I have now given more than half a dozen interviews about The Peanut Allergy Epidemic. After outlining historical evidence of vaccine damage and current vaccine risks to children, I am asked to advise parents on what they should do! Invariably, I point to the SmartVax web site as a place for constructive and balanced information. Significantly, this information is non-adversarial, straightforward and compelling. It includes: basic links to vaccine monographs; an explanation for the rise of pertussis in California; and even points to the fact that in many instances we lack data on risks and more research needs to be done. This is enough to give vaccine consumers mental room to ask those important questions such as are we over- vaccinated? Do we know enough about the adverse events that can emerge from the increasing variety of shots? How do these vaccines work on the gut and lead to neurological damage and allergies?
Safeminds.org Washington DC. The Institute of Medicine's Panel on Adverse Effects of Vaccines issued a report today on the evidence and causality of vaccine harms. Despite a glowing press release, the report does little to allay public concerns over adverse effects of vaccines and suggests that we urgently need more science on vaccine adverse effects.
The IOM report took two years to produce, mostly behind closed doors, and was paid for by the Department of Health and Human Services, the government agency which is also a defendant against the vaccine-injured in the government's vaccine court.

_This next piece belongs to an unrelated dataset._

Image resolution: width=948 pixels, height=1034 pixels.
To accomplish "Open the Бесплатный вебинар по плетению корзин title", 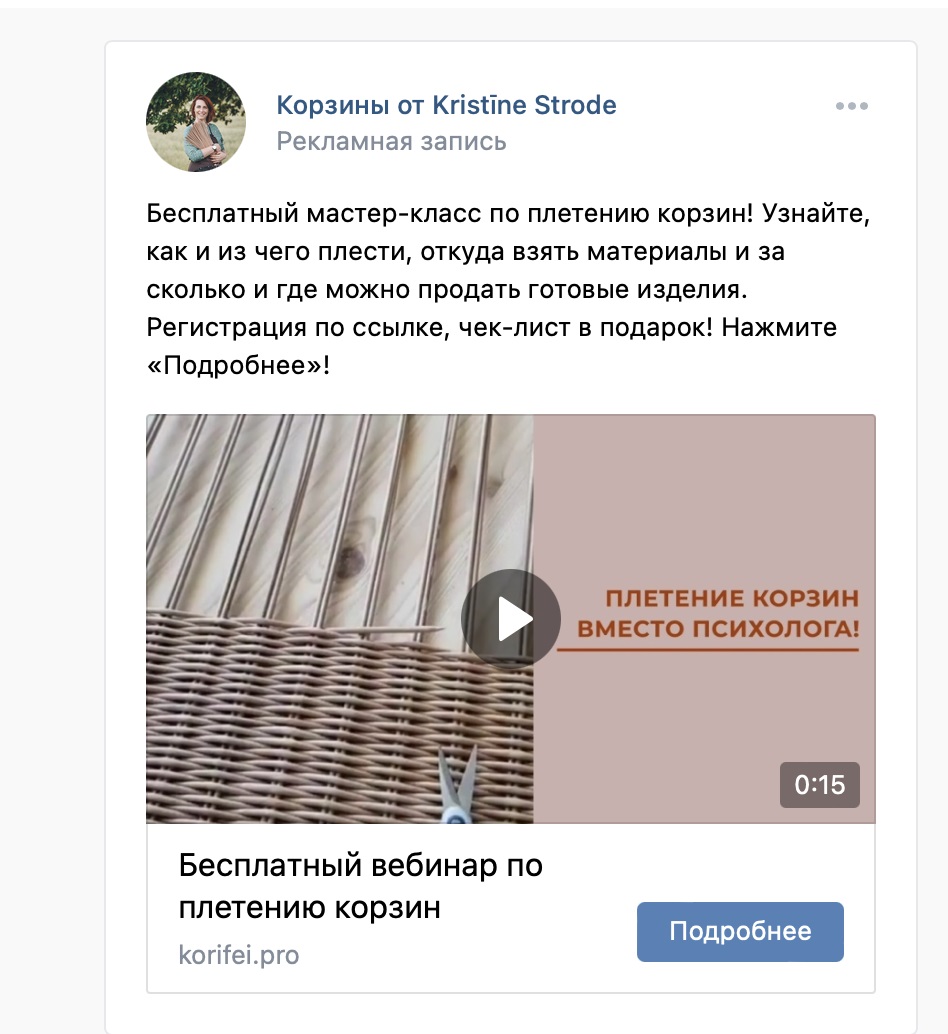I will click(x=361, y=886).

Due to a narrow set of objectives defined for the IOM by the government, the report only looked at a small set of published research studies linking just two vaccines to developmental disorders such as autism. Only four epidemiological studies were considered of sufficient quality to evaluate the MMR vaccine in relation to autism and no studies were deemed of sufficient quality for the DtaP vaccine and autism analysis. The committee did not attempt to evaluate six other vaccines for autism causation, the safety of the cumulative vaccine schedule and health outcomes like autism, or the safety of vaccine ingredients like mercury and aluminum in the context of chemical exposures from other sources like air pollution or consumer products.

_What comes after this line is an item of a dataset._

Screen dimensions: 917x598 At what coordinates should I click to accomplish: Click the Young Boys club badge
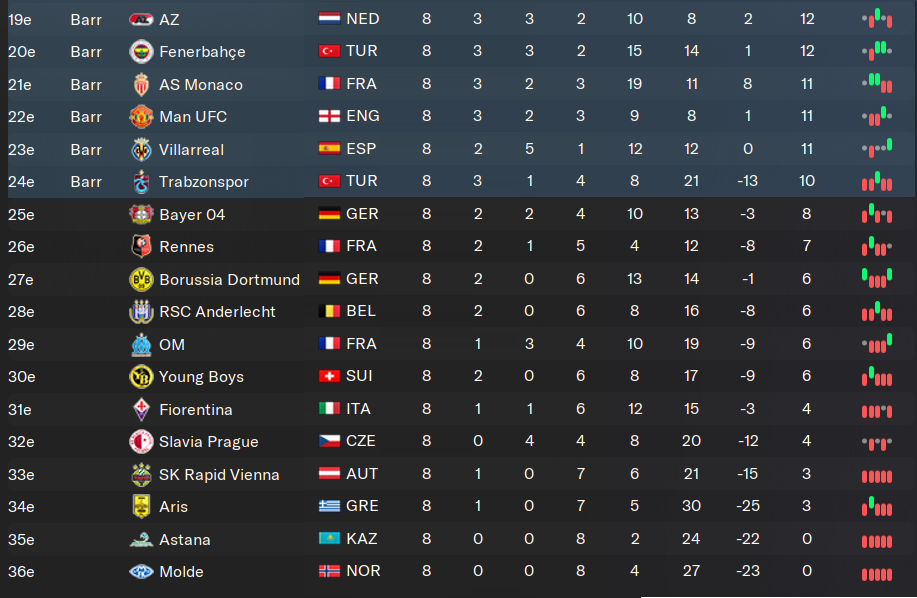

The report considered 158 potential adverse outcomes from vaccines. Of these, 135 or 85% were found to have inadequate research to accept or reject a causal association. Of the 23 outcomes where the research was deemed adequate, 18 or 78% were found supportive of harm. Vaccines were cleared of safety concerns for just five of the outcomes considered. "These statistics are hardly reassuring to parents who are now asked to give their young children over 32 vaccinations," noted Sallie Bernard, President of SafeMinds.

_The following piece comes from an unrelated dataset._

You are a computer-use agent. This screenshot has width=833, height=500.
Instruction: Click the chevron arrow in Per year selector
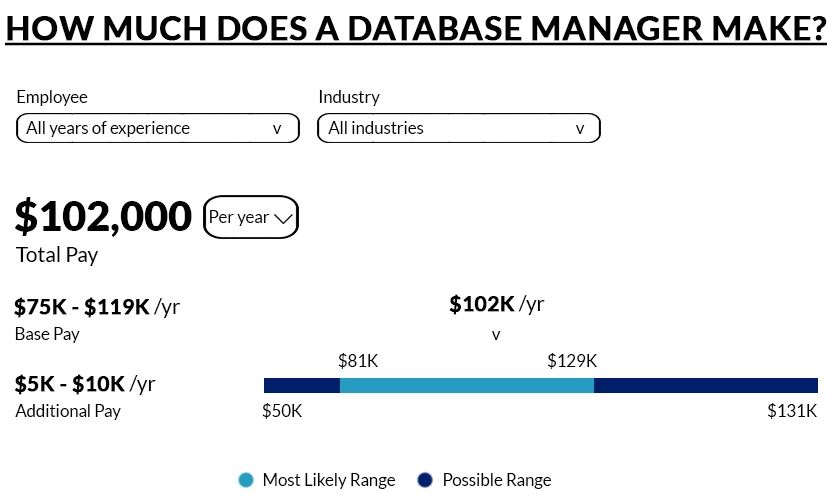click(x=283, y=217)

The report found likely causality of immune dysfunction, seizures and encephalopathy from some vaccines. These conditions are often found in individuals with autism. "It is plausible that a subset of children became autistic because of these adverse events from their vaccines. There are many cases of autism compensated by the vaccine court after having one of these conditions," noted Lyn Redwood, RN, Director of SafeMinds. Details of a recent review are available HERE: A SafeMinds review (HERE) of the epidemiological studies on MMR and thimerosal and autism is available:
That 85% of even a small subset of health outcomes has inadequate science speaks of the critical need for more research on vaccine safety. SafeMinds calls on Congress and the Administration to institute a rigorous science program on vaccine safety. This program would include the establishment of an independent Vaccine Safety Agency (similar to the National Transportation Safety Board), the launch of a study comparing health outcomes between vaccinated and unvaccinated children, the inclusion of vaccines as an exposure variable in the National Children's Study and mandatory reporting by physicians to the Vaccine Adverse Event Reporting System.
The Coalition for SafeMinds is a 501C-3 organization dedicated to restoring health and protecting future generations by eradicating the devastation of neurological disorders induced by mercury and man-made toxicants.
SafeMinds has launched a new website, SmartVax, to change the discourse on vaccines in a manner that will create a positive environment where consumers are empowered and scientists are encouraged to pursue the necessary research on vaccine-injury and vaccine-effectiveness. The SmartVax philosophy places an emphasis on rigorous scientific research to understand mechanisms of vaccine-injury and vaccine effectiveness. On the contrary, the “Max-Vax” philosophy prevalent amongst public health officials is discouraging such scientific research, and providing incomplete information about risks vs benefits to parents, because of a belief system that maximizing vaccine utilization is the best way to improve children’s health.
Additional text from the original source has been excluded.